### Selected passage:
************
Yes it is. I will change that on future eggs. Thanks


----------



## Toddrickfl1 (May 28, 2018)

Update?


----------



## Oxalis (May 28, 2018)

Looking forward to some adorable baby pictures!!


----------



## Cheryl Hills (Jun 8, 2018)

Oxalis said:


> Looking forward to some adorable baby pictures!!


Babies, finally!


----------



## Cheryl Hills (Jun 8, 2018)

The one was in an elongated egg. I sure hope it will be ok. The other one was the smallest egg layer. What a surprise. I never thought they would hatch!


----------



## Toddrickfl1 (Jun 8, 2018)

Cheryl Hills said:


> Babies, finally!


How awesome congrats!


----------



## Maro2Bear (Jun 8, 2018)

Very neat. Congrats!


----------



## DARKFIRE007 (Jun 8, 2018)

Amazing job...I'm jealous


----------



## Carol S (Jun 8, 2018)

How exciting; congratulations.


----------



## Oxalis (Jun 11, 2018)

Thanks for sharing!! The elongated one sure looks odd. I hope s/he ends up OK!
************
### Entries supplied:
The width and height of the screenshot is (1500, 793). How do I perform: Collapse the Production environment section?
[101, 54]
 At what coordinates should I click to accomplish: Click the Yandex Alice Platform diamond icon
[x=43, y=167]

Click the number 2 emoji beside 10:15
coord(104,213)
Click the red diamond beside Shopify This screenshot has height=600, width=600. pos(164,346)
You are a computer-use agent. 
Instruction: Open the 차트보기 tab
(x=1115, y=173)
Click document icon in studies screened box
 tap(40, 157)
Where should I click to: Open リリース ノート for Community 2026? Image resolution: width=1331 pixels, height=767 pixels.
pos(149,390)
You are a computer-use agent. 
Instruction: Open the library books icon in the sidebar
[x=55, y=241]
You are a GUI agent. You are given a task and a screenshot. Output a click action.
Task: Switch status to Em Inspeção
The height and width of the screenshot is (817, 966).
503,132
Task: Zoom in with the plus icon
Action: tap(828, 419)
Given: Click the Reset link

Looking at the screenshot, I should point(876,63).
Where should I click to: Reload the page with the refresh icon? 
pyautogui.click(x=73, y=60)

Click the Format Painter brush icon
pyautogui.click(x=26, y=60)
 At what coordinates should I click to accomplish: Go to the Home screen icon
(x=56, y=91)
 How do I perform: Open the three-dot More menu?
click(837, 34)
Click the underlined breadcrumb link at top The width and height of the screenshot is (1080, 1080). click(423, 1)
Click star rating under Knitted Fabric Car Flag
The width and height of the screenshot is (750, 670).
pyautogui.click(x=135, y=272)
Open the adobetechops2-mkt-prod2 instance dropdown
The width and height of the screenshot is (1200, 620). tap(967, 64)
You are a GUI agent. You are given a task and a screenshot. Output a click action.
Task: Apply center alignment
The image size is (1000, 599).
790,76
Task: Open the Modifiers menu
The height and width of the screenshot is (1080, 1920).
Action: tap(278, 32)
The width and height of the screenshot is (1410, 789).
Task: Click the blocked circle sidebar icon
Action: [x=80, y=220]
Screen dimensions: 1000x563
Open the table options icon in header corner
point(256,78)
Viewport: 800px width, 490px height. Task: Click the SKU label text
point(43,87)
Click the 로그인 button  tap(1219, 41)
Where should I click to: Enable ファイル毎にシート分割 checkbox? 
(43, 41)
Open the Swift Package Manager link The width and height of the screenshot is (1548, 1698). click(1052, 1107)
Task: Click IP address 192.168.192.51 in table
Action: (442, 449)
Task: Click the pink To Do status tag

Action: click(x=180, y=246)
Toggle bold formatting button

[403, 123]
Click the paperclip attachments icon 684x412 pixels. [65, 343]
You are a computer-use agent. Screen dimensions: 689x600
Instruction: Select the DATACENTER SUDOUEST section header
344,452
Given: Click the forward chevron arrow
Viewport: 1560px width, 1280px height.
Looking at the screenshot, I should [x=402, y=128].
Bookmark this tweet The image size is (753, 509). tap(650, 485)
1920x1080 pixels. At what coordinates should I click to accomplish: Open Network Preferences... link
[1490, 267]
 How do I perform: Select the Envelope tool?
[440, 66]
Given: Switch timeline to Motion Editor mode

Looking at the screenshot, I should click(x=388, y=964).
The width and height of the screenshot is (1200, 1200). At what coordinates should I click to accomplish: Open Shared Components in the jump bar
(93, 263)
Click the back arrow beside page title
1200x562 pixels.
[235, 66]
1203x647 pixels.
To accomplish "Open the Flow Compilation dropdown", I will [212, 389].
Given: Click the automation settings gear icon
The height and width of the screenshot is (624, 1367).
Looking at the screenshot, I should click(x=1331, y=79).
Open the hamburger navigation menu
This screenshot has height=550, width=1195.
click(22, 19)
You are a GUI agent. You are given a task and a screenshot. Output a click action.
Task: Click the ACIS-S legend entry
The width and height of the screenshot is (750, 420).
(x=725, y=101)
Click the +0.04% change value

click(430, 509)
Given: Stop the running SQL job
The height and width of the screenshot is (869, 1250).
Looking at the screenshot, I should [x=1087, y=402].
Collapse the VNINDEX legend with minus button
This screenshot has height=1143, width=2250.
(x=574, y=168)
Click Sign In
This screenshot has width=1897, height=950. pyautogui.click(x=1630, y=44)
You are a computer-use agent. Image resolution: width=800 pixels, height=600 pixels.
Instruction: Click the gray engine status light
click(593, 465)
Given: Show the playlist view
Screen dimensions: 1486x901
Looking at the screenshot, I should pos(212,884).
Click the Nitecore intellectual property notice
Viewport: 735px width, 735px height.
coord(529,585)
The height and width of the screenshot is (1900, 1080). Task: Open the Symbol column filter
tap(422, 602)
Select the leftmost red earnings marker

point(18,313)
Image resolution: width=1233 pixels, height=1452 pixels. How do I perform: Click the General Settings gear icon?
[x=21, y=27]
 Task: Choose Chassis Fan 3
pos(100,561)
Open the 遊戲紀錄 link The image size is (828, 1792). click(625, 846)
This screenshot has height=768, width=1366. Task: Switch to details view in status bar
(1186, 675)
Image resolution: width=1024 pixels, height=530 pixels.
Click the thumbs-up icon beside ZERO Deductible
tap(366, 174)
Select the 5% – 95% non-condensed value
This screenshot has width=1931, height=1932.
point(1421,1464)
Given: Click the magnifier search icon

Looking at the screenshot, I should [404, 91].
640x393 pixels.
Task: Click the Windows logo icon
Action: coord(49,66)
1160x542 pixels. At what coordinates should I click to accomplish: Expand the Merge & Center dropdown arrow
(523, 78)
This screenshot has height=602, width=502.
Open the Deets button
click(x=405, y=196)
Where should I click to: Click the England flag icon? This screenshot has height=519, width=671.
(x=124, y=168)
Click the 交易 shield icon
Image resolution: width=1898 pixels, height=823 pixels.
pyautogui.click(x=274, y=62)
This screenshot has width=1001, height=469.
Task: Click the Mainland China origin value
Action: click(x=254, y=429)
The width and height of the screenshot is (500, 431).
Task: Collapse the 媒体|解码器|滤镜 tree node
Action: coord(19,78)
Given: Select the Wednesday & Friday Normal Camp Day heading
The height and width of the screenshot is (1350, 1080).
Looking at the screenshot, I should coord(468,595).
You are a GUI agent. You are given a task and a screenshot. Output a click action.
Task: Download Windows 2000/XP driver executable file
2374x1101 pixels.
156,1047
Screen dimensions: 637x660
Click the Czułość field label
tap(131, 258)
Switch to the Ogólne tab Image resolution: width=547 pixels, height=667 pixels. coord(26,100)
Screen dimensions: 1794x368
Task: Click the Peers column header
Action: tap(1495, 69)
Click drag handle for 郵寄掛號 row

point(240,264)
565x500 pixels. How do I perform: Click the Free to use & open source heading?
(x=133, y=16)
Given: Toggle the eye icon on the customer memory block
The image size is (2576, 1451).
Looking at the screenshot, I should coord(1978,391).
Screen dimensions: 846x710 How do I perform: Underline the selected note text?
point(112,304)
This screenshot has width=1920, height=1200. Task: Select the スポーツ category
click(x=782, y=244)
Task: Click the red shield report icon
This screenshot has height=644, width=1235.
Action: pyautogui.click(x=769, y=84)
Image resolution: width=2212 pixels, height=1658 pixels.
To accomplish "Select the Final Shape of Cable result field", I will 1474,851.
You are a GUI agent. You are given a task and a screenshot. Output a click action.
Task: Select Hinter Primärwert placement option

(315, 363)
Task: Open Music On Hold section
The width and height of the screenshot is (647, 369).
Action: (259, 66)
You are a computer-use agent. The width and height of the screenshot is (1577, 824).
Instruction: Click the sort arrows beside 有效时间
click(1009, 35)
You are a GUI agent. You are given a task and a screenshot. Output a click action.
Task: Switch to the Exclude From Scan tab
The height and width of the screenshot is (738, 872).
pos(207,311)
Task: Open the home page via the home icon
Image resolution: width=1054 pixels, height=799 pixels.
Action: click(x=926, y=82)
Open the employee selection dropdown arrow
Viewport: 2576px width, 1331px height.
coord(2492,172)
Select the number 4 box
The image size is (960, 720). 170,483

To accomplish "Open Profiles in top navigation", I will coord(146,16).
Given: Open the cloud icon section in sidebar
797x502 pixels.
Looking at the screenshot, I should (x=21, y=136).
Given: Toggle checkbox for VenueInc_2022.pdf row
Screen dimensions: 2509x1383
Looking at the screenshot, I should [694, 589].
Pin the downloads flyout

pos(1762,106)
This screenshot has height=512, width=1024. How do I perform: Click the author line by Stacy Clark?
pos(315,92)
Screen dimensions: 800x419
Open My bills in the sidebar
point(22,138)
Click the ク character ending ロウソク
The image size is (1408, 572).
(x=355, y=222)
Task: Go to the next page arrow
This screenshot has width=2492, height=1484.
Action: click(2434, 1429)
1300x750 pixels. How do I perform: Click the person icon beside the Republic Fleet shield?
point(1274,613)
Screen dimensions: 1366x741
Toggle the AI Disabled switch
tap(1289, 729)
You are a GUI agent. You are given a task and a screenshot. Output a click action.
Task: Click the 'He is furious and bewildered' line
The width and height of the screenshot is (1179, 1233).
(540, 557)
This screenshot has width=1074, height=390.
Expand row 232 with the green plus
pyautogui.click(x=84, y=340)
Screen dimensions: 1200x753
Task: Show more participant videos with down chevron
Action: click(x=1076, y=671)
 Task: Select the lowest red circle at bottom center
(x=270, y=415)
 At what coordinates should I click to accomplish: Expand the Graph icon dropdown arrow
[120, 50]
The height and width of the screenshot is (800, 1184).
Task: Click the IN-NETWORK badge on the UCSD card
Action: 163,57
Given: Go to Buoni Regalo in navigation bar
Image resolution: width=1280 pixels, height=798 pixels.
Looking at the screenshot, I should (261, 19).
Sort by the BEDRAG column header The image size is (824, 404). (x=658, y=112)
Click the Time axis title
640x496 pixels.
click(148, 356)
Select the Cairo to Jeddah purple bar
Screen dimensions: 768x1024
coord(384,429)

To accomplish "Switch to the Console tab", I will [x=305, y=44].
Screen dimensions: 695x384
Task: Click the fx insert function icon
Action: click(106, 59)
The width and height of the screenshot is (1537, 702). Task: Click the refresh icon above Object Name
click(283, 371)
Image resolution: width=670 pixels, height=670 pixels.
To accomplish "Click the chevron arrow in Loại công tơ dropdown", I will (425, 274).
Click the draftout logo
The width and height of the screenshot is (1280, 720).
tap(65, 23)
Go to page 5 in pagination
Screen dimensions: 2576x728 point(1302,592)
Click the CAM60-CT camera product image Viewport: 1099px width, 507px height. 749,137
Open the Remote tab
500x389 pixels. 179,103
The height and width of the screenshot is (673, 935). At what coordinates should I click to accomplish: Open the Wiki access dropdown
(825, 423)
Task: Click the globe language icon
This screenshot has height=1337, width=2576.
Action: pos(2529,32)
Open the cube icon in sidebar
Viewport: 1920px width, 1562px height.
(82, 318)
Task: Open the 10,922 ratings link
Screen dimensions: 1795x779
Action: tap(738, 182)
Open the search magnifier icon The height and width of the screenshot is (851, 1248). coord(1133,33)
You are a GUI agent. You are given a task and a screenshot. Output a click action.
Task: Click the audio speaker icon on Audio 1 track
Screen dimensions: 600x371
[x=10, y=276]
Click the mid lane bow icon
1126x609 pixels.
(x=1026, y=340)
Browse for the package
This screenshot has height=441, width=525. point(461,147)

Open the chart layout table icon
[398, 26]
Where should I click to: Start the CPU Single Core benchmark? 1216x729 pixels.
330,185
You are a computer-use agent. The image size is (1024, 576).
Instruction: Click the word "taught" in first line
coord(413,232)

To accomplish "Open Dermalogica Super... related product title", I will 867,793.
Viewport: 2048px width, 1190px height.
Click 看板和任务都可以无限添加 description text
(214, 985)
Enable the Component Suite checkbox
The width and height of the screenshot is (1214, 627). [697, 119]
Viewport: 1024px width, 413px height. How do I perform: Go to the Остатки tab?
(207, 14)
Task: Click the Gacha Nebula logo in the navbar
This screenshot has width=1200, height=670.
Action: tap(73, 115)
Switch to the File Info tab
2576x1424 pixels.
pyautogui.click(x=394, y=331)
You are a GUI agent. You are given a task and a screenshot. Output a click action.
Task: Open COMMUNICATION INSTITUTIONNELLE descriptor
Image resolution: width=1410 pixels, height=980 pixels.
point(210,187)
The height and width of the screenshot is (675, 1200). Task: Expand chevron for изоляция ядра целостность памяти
************
### Instructions for the task:
Copy the egg-hatching thread starting at "## Carol S (Jun" and ending at "ends up OK!", swapping "elongated" for "oblong".

### Solved problem:
## Carol S (Jun 8, 2018)

How exciting; congratulations.


----------



## Oxalis (Jun 11, 2018)

Thanks for sharing!! The oblong one sure looks odd. I hope s/he ends up OK!